Using the carbon_calculator.py script provided with this chapter (or designing your own calculation):

(a) Model three scenarios for Bitcoin mining's geographic distribution in 2030: - Scenario A (Green Shift): 70% of hashrate in regions with <100 g CO2/kWh, 20% in moderate regions (100-400 g CO2/kWh), 10% in high-carbon regions (>400 g CO2/kWh) - Scenario B (Status Quo): Current distribution remains roughly unchanged - Scenario C (Race to the Bottom): Mining migrates to the cheapest electricity regardless of carbon intensity: 15% low-carbon, 35% moderate, 50% high-carbon

(b) For each scenario, estimate the annual CO2 emissions (in Mt) assuming total energy consumption of 180 TWh (projected growth).

(c) What policy interventions could shift the trajectory from Scenario C toward Scenario A? Be specific about which governmental bodies would implement which policies.


Exercise 8: The Value Question (Evaluate)

This is the culminating exercise. It requires you to synthesize the data from the entire chapter and make a reasoned judgment.

(a) Articulate the strongest possible argument that Bitcoin's energy consumption is justified. Use specific data from this chapter. Your argument should be strong enough that a reasonable environmentalist would need to pause and consider it seriously.

(b) Articulate the strongest possible argument that Bitcoin's energy consumption is unjustified. Use specific data from this chapter. Your argument should be strong enough that a reasonable Bitcoin advocate would need to pause and consider it seriously.

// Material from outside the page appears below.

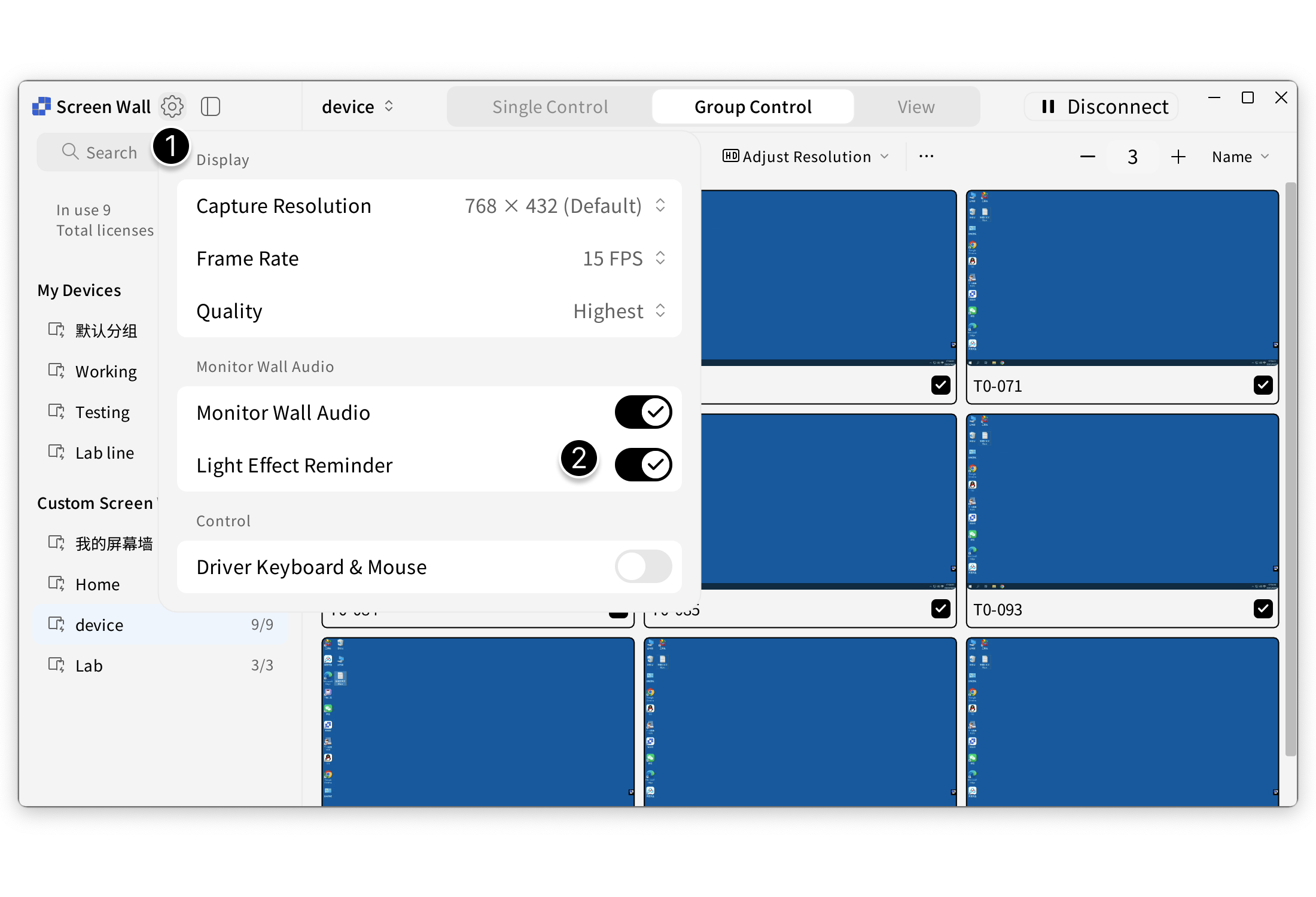Click the T0-093 screen thumbnail
The height and width of the screenshot is (897, 1316).
tap(1122, 502)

(c) State your own position. Which argument do you find more persuasive, and why? Identify the specific values assumptions and empirical claims underlying your position.

(d) What single piece of evidence or data point, if it existed, would change your mind? (If nothing could change your mind, acknowledge that your position is not evidence-based but values-based, and explain why you hold those values.)


Exercise 9: Blockchain for Sustainability — Critical Assessment (Evaluate)

Choose one of the following blockchain-for-sustainability use cases: - Carbon credit tokenization (e.g., Toucan Protocol, KlimaDAO) - Renewable Energy Certificate tracking (e.g., Energy Web Foundation) - Supply chain provenance for ESG compliance (e.g., Circulor, IBM Food Trust)

(a) Research the current status of the project you chose (use information from this chapter and any additional sources). Is it operational and at scale, or still in pilot/proof-of-concept phase?

(b) Identify the specific problem the blockchain component solves. Could the same problem be solved by a centralized database with cryptographic audit trails? If so, what (if anything) does the blockchain add?

(c) Calculate or estimate the environmental cost of the blockchain platform itself (energy consumption of the underlying chain, hardware requirements for nodes). Compare this to the environmental benefit claimed by the application.

(d) Deliver a verdict: Does the net environmental impact of this blockchain application justify its existence? Support your conclusion with specific evidence.


Exercise 10: Debate Preparation (Create)

Your class is holding a structured debate with the motion: "This house believes that Proof of Work mining should be banned in countries that have committed to net-zero emissions targets."

(a) Prepare a 3-minute opening statement for the proposition (in favor of the ban). Include at least three data points from this chapter and anticipate the strongest counterargument.

(b) Prepare a 3-minute opening statement for the opposition (against the ban). Include at least three data points from this chapter and anticipate the strongest counterargument.

(c) Regardless of which side you personally agree with, identify the single strongest argument from the side you disagree with. Explain why it is strong and how you would respond to it in a rebuttal.